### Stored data
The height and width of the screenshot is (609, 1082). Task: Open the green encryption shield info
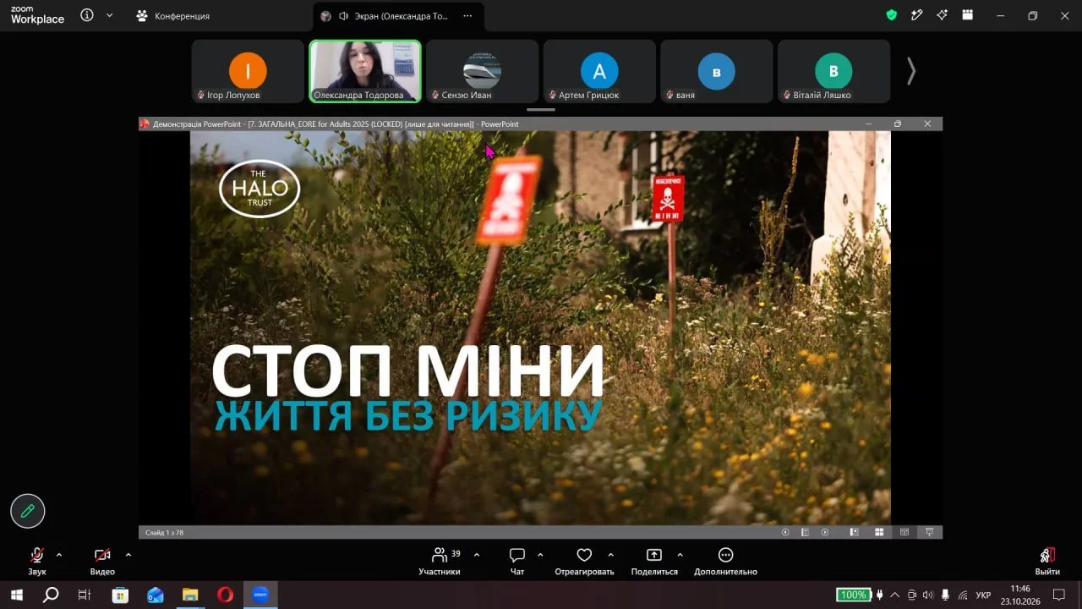pyautogui.click(x=891, y=15)
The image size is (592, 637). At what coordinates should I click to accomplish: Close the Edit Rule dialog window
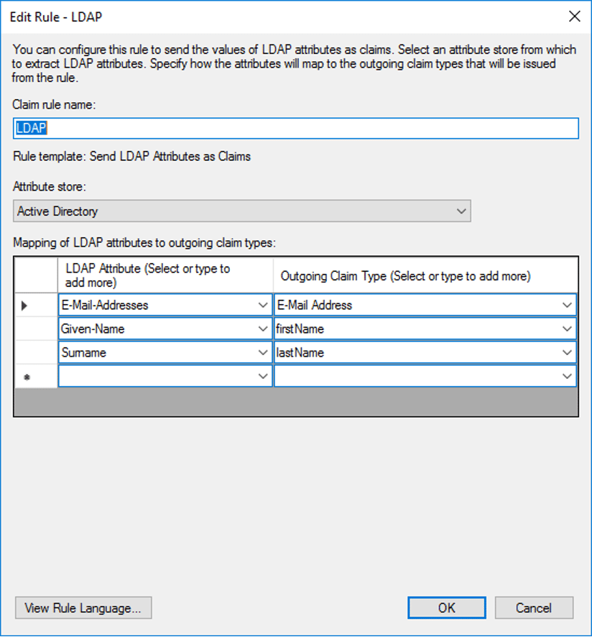[574, 17]
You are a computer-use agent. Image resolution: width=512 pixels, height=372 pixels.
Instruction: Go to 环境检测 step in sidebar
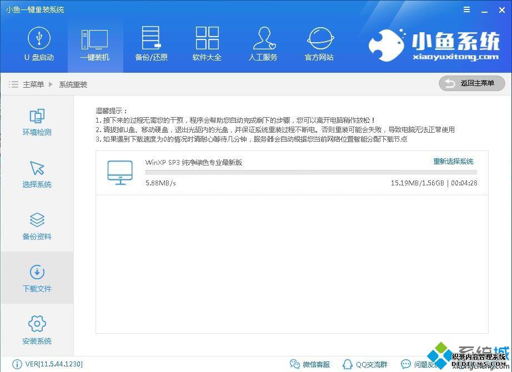[37, 122]
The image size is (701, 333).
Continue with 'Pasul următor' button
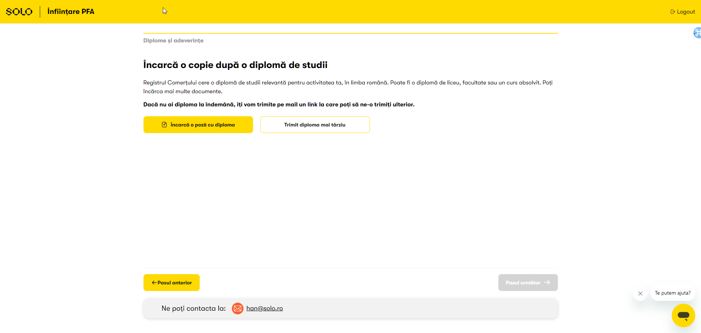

### Problem
All of the entries above should be duplicated exactly, except for the pictures.

### Task response
The height and width of the screenshot is (609, 1082). Task: Open the green encryption shield info
pyautogui.click(x=891, y=15)
The image size is (592, 637). At what coordinates should I click to accomplish: Close the Edit Rule dialog window
[574, 17]
You are a computer-use agent. Image resolution: width=512 pixels, height=372 pixels.
Instruction: Go to 环境检测 step in sidebar
[37, 122]
The image size is (701, 333).
Continue with 'Pasul următor' button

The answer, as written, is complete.